## Page
Re: snapshot timeout problem

Posted by Jean-Marc Spaggiari <je...@spaggiari.org>.

Can you also tell us more about your table? How many regions on how many
region servers?


2014-07-21 8:23 GMT-04:00 Ted Yu <yu...@gmail.com>:

> Normally such timeout is caused by one region server which is slow in
> completing its part of the snapshot procedure.
>
> Have you looked at region server logs ?
> Feel free to pastebin relevant portion.
>
> Thanks
>
> On Jul 21, 2014, at 4:03 AM, Brian Jeltema <br...@digitalenvoy.net>
> wrote:
>
> > I’m running HBase 0.98. I’m trying to snapshot a table, but it’s timing
> out after 60 seconds.
> > I increased the value of hbase.snapshot.master.timeoutMillis and
> restarted HBase,
> > but the timeout still happens after 60 seconds. Any suggestions?
> >
> > Brian
>

Re: snapshot timeout problem

Posted by Ted Yu <yu...@gmail.com>.

Normally such timeout is caused by one region server which is slow in completing its part of the snapshot procedure. 

Have you looked at region server logs ?
Feel free to pastebin relevant portion. 

Thanks

On Jul 21, 2014, at 4:03 AM, Brian Jeltema <br...@digitalenvoy.net> wrote:

> I’m running HBase 0.98. I’m trying to snapshot a table, but it’s timing out after 60 seconds.

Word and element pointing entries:
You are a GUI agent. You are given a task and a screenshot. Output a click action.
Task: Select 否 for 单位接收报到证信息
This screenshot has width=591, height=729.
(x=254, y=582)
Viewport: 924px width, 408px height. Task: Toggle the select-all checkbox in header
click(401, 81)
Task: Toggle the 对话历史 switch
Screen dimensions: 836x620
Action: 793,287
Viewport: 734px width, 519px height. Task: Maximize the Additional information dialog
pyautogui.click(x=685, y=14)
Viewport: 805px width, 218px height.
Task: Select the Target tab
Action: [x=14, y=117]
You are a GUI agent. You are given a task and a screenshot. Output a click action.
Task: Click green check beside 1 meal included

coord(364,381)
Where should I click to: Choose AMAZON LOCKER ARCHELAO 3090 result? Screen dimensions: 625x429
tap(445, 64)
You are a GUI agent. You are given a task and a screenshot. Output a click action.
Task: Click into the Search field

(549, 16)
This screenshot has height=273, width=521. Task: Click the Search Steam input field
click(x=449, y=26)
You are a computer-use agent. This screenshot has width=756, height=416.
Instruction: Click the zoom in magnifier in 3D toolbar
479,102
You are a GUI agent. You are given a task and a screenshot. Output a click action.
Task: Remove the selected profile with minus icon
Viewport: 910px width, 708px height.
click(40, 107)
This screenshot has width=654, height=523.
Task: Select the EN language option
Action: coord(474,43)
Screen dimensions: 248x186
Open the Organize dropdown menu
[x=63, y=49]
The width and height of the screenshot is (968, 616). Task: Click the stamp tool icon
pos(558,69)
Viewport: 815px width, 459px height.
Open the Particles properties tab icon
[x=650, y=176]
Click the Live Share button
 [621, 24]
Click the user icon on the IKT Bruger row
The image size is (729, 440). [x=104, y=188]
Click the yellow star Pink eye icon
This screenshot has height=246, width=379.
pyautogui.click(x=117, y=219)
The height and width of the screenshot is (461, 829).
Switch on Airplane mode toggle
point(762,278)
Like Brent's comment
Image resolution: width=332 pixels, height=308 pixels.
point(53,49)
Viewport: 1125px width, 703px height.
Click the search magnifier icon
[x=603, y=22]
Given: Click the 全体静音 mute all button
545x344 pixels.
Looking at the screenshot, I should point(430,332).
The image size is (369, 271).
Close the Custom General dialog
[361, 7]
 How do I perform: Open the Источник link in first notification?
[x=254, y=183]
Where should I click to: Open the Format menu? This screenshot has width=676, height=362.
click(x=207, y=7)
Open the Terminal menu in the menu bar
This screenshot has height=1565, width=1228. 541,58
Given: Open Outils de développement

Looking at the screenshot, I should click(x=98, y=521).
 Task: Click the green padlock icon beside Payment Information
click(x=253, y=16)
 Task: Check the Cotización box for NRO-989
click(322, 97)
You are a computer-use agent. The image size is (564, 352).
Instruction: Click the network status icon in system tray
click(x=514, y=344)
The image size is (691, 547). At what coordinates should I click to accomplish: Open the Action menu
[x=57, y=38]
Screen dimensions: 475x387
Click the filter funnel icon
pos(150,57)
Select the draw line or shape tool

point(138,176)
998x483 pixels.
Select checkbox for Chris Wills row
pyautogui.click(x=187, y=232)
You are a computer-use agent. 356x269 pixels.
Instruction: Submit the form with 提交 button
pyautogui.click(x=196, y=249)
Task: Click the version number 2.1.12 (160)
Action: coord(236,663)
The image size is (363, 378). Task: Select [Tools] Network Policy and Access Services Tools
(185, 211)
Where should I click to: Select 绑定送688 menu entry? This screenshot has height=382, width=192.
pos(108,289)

## Work instructions
[1] Answer these questions about the snapshot timeout thread above the items:
(a) Which version of HBase is Brian running?
(b) Which setting did Brian increase before restarting HBase?
(c) What does Jean-Marc ask about the table?
[2] Continue the snapshot timeout thread, picking up after its final line above the items.

## Solved tasks
[1]
(a) HBase 0.98.
(b) hbase.snapshot.master.timeoutMillis.
(c) He asks how many regions it has and on how many region servers.

[2]
> I increased the value of hbase.snapshot.master.timeoutMillis and restarted HBase,
> but the timeout still happens after 60 seconds. Any suggestions?
> 
> Brian

Re: snapshot timeout problem

Posted by sudhakara st <su...@gmail.com>.

Hello Brain,

Time out will occurs for various reason, can you post full stack trace ?




On Mon, Jul 21, 2014 at 5:33 PM, Brian Jeltema <
brian.jeltema@digitalenvoy.net> wrote:

> I’m running HBase 0.98. I’m trying to snapshot a table, but it’s timing
> out after 60 seconds.
> I increased the value of hbase.snapshot.master.timeoutMillis and restarted
> HBase,
> but the timeout still happens after 60 seconds. Any suggestions?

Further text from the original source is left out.